▶ _Task_
Rewrite the post from the words "plt.ylabel('Misclassified')" through "marker='+', linewidths=2, color='blue')", using "orange" in place of "yellow".

Reputation: 293
I'm relatively new to Machine Learning and I decided to delve into some theory and then practice with some code. In the process I got many error messages that I managed to fix but I'm lost with this one. I'm also relatively new to Python so I'm sure this is some syntax-related problem but I couldn't pin it down this time (Python 2.7.15). Here's the complete code:
import numpy as np
from matplotlib import pyplot as plt
# Next we input our data of the for [X, Y, Bias] in a matrix using the Numpy array method:
X = np.array([
[-2, 4,-1],
[2, -2, -1],
[2, 4, -1],
[8,-4, -1],
[9, 4, -1],
])
# Let's make another variable Y that contains the output labels for each element in the matrix:
Y = np.array([-1,-1,1,1,1])
#Now let's plot our data. We're going to use a For Loop for this:
for index,element in enumerate(X):
if index<2:
plt.scatter(element[0],element[1], marker="_", s=120, color="r")
else:
plt.scatter(element[0],element[1], marker="+", s=120, color="b")
plt.plot([-2,8], [8,0.5])
plt.show()
def svm_sgd_plot(X, Y):
#Initialize our SVMs weight vector with zeros (3 values)
w = np.zeros(len(X[0]))
#The learning rate
eta = 1
#how many iterations to train for
epochs = 100000
#store misclassifications so we can plot how they change over time
errors = []
#training part & gradient descent part
for epoch in range(1,epochs):
error = 0
for i, x in enumerate(X):
#misclassification
if (Y[i]*np.dot(X[i], w)) < 1:
#misclassified update for ours weights
w = w + eta * ( (X[i] * Y[i]) + (-2 * (1/epoch) * w) )
error = 1
else:
#correct classification, update our weights
w = w + eta * (-2 * (1/epoch) * w)
errors.append(error)
# lets plot the rate of classification errors during training for our SVM
plt.plot(errors, '|')
plt.ylim(0.5,1.5)
plt.axes().set_yticklabels([])
plt.xlabel('Epoch')
plt.ylabel('Misclassified')
plt.show()
return w
for d, sample in enumerate(X):
# Plot the negative samples
if d < 2:
plt.scatter(sample[0], sample[1], s=120, marker='_', linewidths=2)
# Plot the positive samples
else:
plt.scatter(sample[0], sample[1], s=120, marker='+', linewidths=2)
# Add our test samples
plt.scatter(2,2, s=120, marker='_', linewidths=2, color='yellow')
plt.scatter(4,3, s=120, marker='+', linewidths=2, color='blue')

▶ _Material_
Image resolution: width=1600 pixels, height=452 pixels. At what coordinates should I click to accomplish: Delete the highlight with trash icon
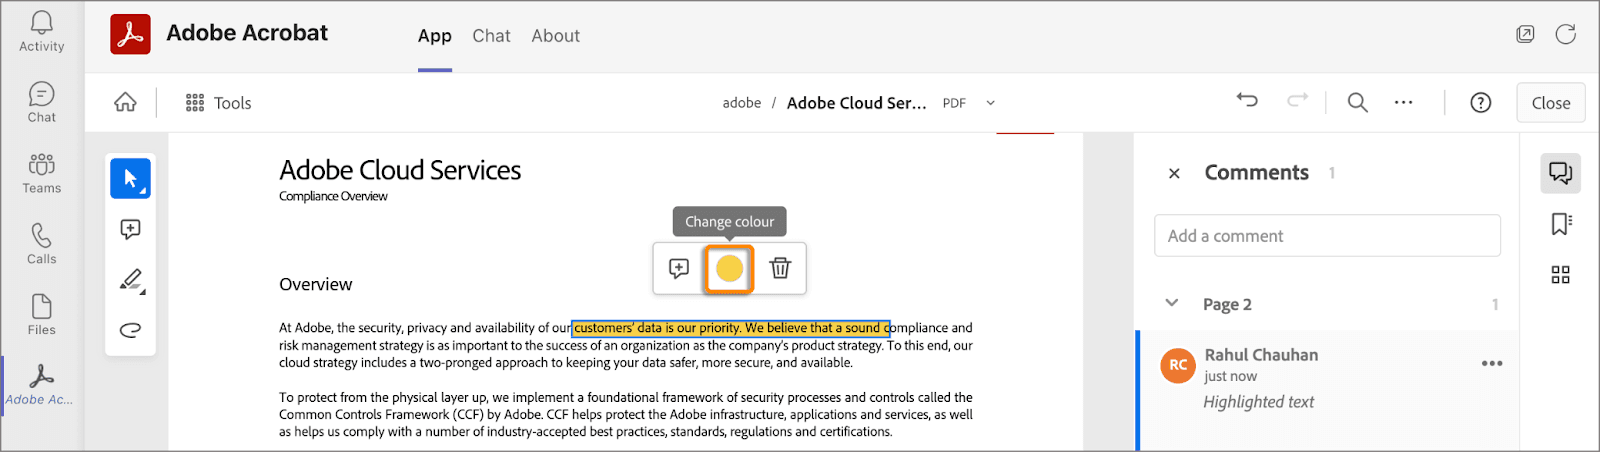(x=780, y=268)
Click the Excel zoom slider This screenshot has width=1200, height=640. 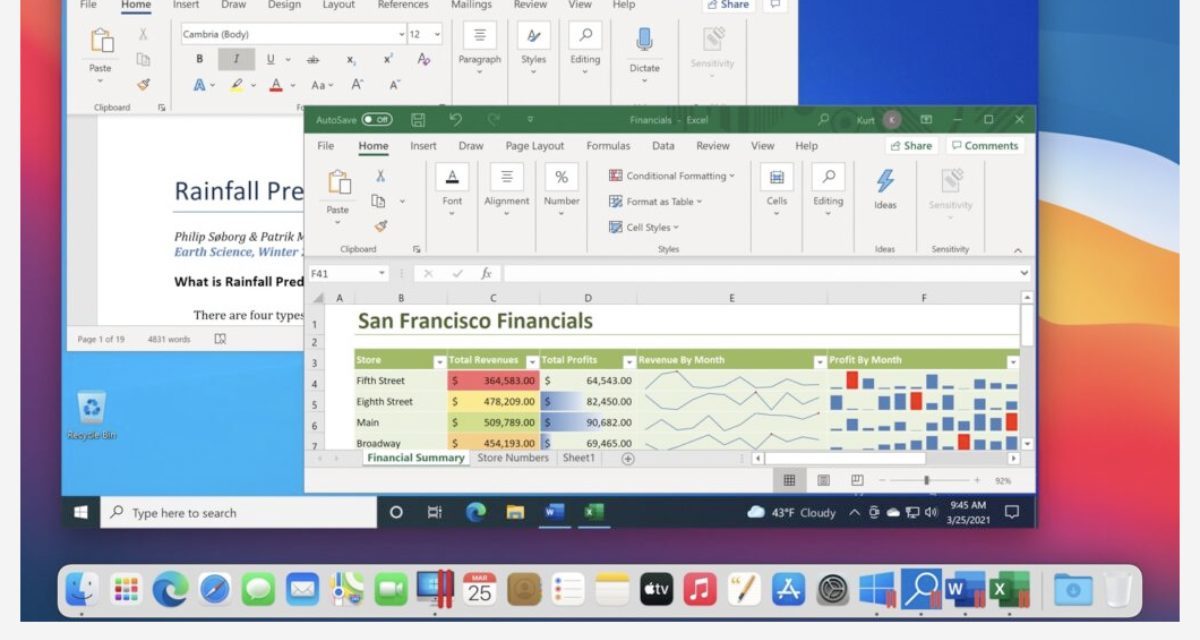tap(927, 481)
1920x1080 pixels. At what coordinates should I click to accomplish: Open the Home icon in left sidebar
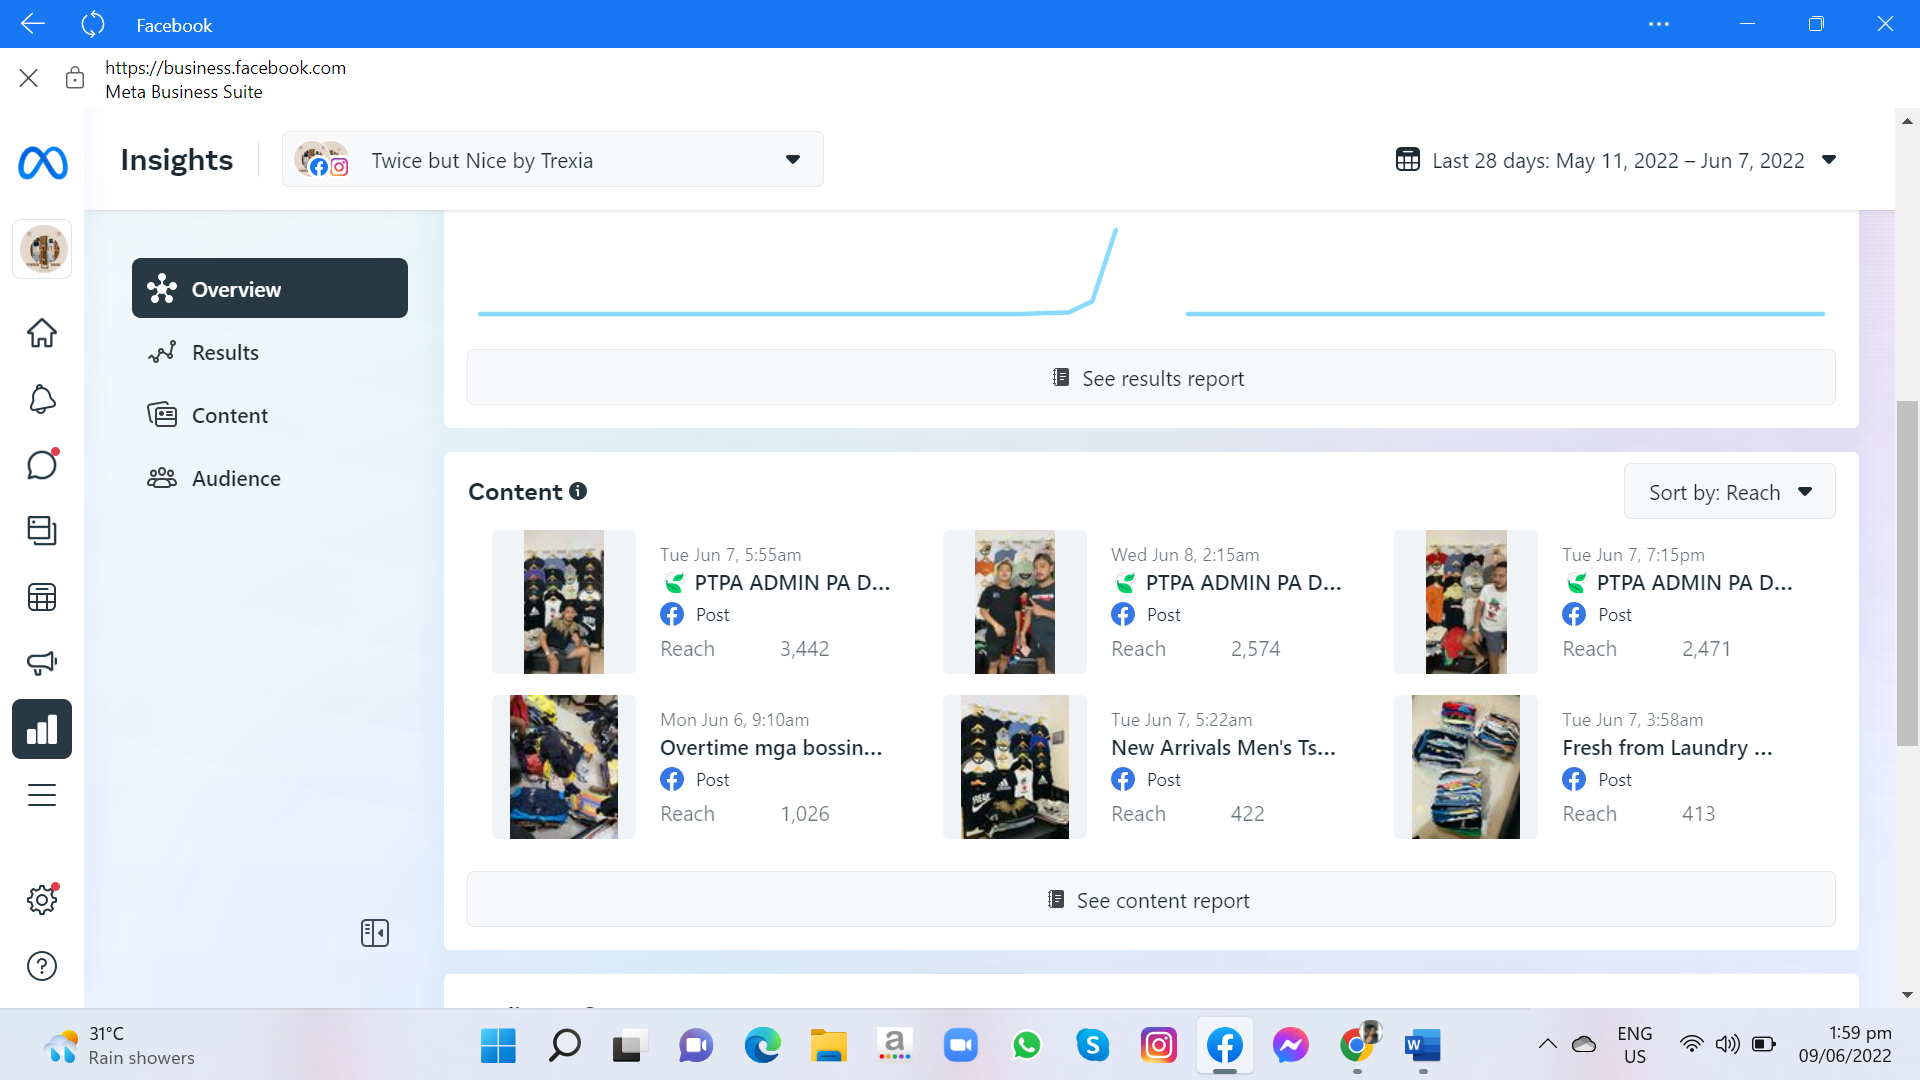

▶ _Answer for the task_
plt.ylabel('Misclassified')
plt.show()
return w
for d, sample in enumerate(X):
# Plot the negative samples
if d < 2:
plt.scatter(sample[0], sample[1], s=120, marker='_', linewidths=2)
# Plot the positive samples
else:
plt.scatter(sample[0], sample[1], s=120, marker='+', linewidths=2)
# Add our test samples
plt.scatter(2,2, s=120, marker='_', linewidths=2, color='orange')
plt.scatter(4,3, s=120, marker='+', linewidths=2, color='blue')